Yakın Tarih, Yayın Dünyamız ve Bazı Filistin Okumaları-1
Cumhuriyetimizin 100. Yılını kutladığımız şu günlerde coğrafyamız yeni bir badire ile karşı karşıya. Hem ülkemizin ve hem bölgemizin bugünlere gelişinde geçirdiği serüveni ve hem de yapılan mücadele örneklerini bir kez daha hatırlamamıza vesile olacak kaynakları yeniden gözden geçirmek gerektiğini düşünüyorum.
Bizim Filistin
Bölgeyi iyi tanıyan gazetecilerden biri olan Mete Çubukçu, Filistin sorununu iyi analiz eden bu kitabını (Metis Yay.224 s.) 21 sene önce yayınlamıştı. ‘1993-1995 yıllarında ilk kez Filistin ve İsrail liderlerini bir araya getiren Oslo barışını, İsrail’de sertlik yanlılarının iktidara geliş sürecini, 28 Eylül 2000’de başlayan Ariel Şaron’un provakasyonuyla başlayan ikinci intifadayı, Filistin devletindeki yozlaşmayı ve bombalı intihar eylemleriyle ünlenen Hamas’ı anlatıyor. İsrail ve Türkiye-İsrail İlişkileri’ni de ayrı bölümde inceleyen kitap, her bölüm sonunda röportajlara yer veriyor. Kitabın ekler bölümünde, okuyucunun daha ayrıntılı bilgi edinmesi için bölgenin demografik yapısı, siyasi haritası, Filistin ve İsrail yönetim sistemiyle ilgili harita ve istatistikler bulunuyor. Ayrıca kitapta 1895’ten 11 Mart 2002’ye kadar gelen bir kronolojiyi de görmek mümkün.’ (https://www.metiskitap.com/catalog/book/4498)
İslam ve Siyonizm
Son yazımda portresini işlediğim Amerika’da eşiyle beraber öldürülen Filistinli yazar Prof. Dr.İsmail Raci el Farukî’nin 15 eseri arasından dilimize çevirisi yapılmış beş eserden biri olan Islam and the Problem of Israel (İslam ve İsrail Problemi) eseri merhum yazar Atilla Özdür tarafından İslam ve Siyonizm adıyla 1987 yılında Türkçe’ye çevrilmişti. Risale yayınlarından çıkmış eserin kitap sitelerinde yeni basımı yok. Belki ikinci el satan kitap sitelerinden veya kütüphanelerden bulunabilir.
Filistin’e Veda
Kurmay Subay Mirliva Sedat'ın 1917 yılında Osmanlı tarafından Filistin cephesinde başlatılan askeri harekatı aktardığı kitapta, 1917-1918 yıllarında Filistin-Suriye cephesinde Osmanlı-İngiliz mücadelesi anlatılmaktadır. (Yeditepe yayınları, 476 sayfa, Vikipedia)

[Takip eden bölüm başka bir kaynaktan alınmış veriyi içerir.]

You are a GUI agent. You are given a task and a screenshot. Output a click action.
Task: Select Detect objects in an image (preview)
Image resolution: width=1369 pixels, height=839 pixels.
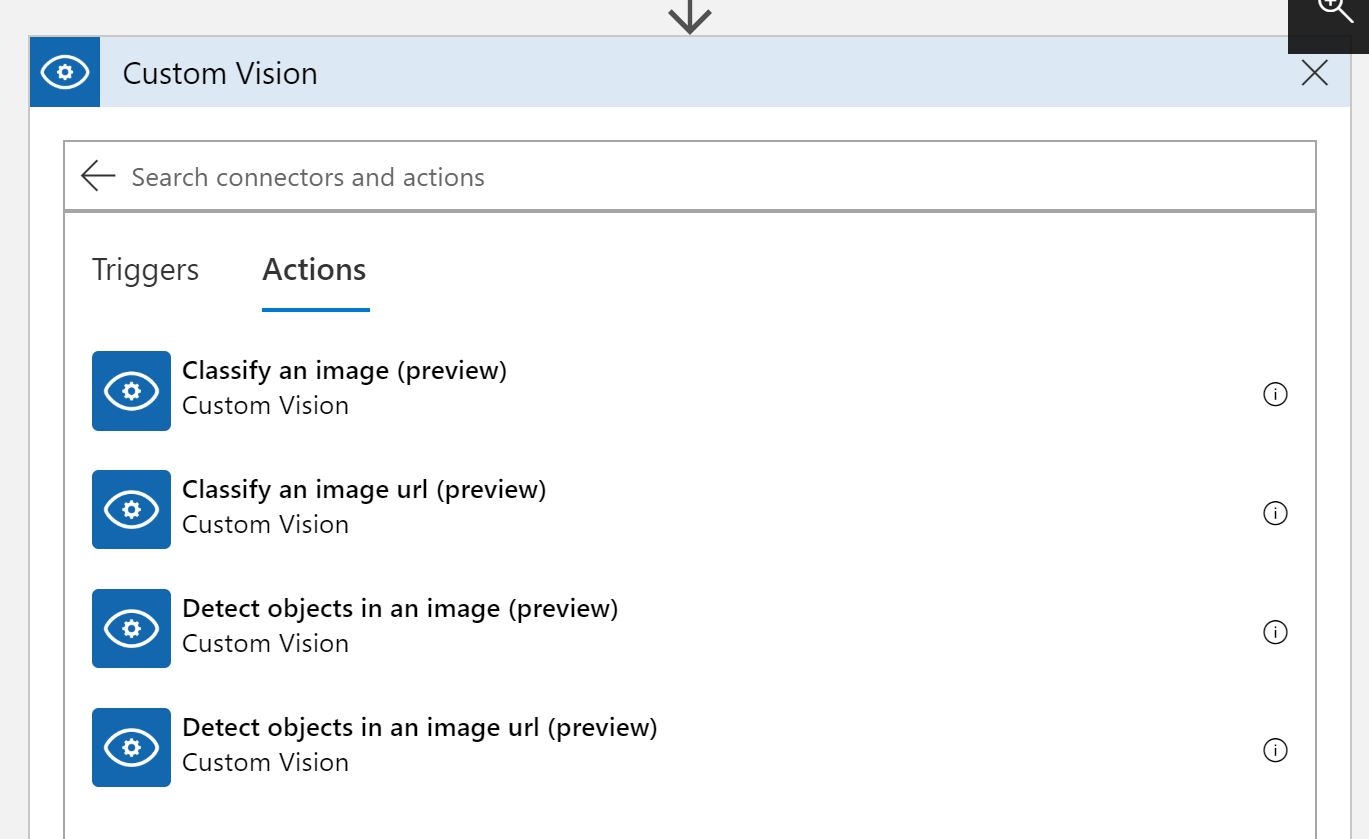400,608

Yahudi Halkı Nasıl İcat Edildi? / Kitab-ı Mukaddes’ten Siyonizme
Sosyal medyadan yazılarını takip ettiğim araştırmacı yazar, avukat Oğuz Ünal’ın gündemle alakalı muhtelif zamanlarda tavsiye ettiği üç eserden biri bu kitap. Şlomo Sand’ın Yahudi Halkı Nasıl İcat Edildi?/ Kitab-ı Mukaddes’ten Siyonizme adlı kitabı (Çev. Işık Ergüden, 1. Basım, İstanbul 2011, Târih/Din/İnceleme, 394 sayfa)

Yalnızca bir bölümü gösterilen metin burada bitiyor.